Traditionally, working with the large datasets needed for information retrieval research is really difficult. Researchers have to spend a lot of time preparing and managing data, often creating multiple copies of datasets just to test different configurations. This takes up a lot of computer memory and slows down the research process, and it's hard to customize things without rewriting a lot of code.
What's the solution?
Trove solves this by providing tools to load, filter, and transform data 'on the fly,' meaning as it's needed, instead of storing everything in advance. It's designed to be flexible, allowing researchers to easily modify or replace parts of the system. It also simplifies the process of evaluating how well a retrieval system is working and finding 'hard negatives' – examples that the system struggles with – and can even run these tasks on multiple computers at the same time without needing to change the code. It reduces memory usage and doesn't slow down the actual searching process.
Why it matters?
Trove is important because it lowers the barrier to entry for research in information retrieval. By making data management and experimentation easier, it allows researchers to focus on exploring new ideas and improving search technology, rather than getting bogged down in technical details.

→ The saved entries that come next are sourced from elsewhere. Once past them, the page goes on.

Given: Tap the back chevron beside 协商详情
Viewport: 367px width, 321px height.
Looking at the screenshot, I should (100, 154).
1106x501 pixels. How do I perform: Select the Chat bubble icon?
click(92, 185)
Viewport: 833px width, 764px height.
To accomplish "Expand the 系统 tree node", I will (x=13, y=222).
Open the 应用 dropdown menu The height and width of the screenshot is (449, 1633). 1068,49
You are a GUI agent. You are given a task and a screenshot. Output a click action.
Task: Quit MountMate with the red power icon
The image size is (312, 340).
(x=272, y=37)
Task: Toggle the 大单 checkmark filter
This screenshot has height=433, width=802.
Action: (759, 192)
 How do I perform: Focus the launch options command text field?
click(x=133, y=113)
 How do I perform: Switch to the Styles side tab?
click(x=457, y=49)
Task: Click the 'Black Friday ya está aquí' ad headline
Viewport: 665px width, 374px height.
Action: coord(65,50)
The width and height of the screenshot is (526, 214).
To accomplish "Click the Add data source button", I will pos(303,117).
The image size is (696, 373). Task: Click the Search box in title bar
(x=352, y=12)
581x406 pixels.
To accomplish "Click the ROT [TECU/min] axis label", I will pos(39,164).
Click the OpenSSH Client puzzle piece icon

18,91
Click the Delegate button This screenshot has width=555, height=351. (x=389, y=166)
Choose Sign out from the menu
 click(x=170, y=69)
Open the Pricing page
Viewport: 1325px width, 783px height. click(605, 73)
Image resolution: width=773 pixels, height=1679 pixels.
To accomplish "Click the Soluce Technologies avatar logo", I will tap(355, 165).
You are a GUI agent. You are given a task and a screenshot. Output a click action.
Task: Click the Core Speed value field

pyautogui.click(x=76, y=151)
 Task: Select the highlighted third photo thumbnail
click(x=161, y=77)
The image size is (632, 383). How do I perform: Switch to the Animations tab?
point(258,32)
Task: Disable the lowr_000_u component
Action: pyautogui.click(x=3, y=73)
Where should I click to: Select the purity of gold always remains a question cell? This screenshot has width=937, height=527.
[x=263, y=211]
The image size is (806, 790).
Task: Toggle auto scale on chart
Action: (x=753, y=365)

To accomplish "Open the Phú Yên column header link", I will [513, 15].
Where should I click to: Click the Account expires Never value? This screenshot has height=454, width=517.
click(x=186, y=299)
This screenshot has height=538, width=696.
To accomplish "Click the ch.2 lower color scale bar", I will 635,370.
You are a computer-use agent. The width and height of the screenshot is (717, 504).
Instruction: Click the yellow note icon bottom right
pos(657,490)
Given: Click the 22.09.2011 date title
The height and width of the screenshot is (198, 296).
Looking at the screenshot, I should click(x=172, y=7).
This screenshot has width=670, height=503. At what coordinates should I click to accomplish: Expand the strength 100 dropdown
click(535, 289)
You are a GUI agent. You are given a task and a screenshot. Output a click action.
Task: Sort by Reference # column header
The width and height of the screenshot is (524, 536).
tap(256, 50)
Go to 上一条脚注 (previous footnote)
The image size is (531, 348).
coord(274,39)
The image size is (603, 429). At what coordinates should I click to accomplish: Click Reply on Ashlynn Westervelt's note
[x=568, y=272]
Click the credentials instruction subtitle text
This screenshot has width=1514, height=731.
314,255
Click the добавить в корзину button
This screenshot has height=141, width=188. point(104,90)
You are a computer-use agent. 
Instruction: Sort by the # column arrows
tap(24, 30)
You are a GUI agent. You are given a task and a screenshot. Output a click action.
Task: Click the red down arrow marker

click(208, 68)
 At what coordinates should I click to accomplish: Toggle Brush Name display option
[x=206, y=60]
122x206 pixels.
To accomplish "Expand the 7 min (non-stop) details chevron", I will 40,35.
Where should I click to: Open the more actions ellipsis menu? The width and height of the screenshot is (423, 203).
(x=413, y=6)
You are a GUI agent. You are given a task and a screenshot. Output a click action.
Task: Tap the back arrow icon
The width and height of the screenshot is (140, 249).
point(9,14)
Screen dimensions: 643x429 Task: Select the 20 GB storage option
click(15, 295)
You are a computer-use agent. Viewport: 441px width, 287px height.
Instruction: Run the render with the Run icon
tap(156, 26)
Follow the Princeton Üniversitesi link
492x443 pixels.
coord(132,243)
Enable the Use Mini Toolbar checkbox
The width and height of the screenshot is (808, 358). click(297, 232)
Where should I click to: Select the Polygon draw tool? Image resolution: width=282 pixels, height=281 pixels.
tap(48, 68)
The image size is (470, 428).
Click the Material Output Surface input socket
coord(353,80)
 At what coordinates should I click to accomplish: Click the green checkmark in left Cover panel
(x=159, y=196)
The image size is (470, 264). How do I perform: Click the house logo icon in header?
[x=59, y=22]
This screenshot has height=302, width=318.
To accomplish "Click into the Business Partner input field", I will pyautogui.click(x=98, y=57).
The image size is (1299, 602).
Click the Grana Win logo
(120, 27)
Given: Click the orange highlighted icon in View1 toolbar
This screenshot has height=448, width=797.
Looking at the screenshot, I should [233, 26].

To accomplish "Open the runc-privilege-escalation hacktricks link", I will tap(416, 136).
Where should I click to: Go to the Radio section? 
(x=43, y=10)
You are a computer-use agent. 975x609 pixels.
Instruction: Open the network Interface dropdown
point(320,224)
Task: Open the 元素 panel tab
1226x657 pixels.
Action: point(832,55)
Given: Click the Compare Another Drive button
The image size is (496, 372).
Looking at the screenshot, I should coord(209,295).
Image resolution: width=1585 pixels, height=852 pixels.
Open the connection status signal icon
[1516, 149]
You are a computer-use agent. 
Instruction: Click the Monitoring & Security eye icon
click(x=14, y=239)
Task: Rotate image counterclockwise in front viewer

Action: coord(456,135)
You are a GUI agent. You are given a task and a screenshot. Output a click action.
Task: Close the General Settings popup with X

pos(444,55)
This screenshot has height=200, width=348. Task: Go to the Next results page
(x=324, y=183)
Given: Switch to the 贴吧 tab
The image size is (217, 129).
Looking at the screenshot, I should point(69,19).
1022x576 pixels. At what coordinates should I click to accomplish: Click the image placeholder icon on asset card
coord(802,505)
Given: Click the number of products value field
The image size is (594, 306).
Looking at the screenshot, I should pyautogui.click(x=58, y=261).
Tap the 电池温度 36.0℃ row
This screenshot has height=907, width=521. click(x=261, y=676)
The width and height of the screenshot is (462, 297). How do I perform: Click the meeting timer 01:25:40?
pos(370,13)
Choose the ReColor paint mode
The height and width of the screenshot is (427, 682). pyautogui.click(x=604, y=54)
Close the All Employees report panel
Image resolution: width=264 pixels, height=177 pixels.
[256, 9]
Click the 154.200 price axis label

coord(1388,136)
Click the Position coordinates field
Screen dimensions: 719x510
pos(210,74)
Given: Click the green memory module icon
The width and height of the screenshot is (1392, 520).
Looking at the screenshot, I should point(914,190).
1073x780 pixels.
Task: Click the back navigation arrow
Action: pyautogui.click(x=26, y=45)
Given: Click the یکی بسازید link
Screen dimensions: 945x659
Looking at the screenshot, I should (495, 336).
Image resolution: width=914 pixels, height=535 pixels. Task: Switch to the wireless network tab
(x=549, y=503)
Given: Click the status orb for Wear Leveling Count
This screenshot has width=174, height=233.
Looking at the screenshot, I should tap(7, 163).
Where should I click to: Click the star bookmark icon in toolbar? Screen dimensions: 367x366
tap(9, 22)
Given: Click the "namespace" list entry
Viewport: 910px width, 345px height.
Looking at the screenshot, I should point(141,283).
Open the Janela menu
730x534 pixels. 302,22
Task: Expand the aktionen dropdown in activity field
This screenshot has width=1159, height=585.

It speeds up the research process and encourages more customization and innovation.
Abstract
We introduce Trove, an easy-to-use open-source retrieval toolkit that simplifies research experiments without sacrificing flexibility or speed. For the first time, we introduce efficient data management features that load and process (filter, select, transform, and combine) retrieval datasets on the fly, with just a few lines of code. This gives users the flexibility to easily experiment with different dataset configurations without the need to compute and store multiple copies of large datasets. Trove is highly customizable: in addition to many built-in options, it allows users to freely modify existing components or replace them entirely with user-defined objects. It also provides a low-code and unified pipeline for evaluation and hard negative mining, which supports multi-node execution without any code changes. Trove's data management features reduce memory consumption by a factor of 2.6. Moreover, Trove's easy-to-use inference pipeline incurs no overhead, and inference times decrease linearly with the number of available nodes. Most importantly, we demonstrate how Trove simplifies retrieval experiments and allows for arbitrary customizations, thus facilitating exploratory research.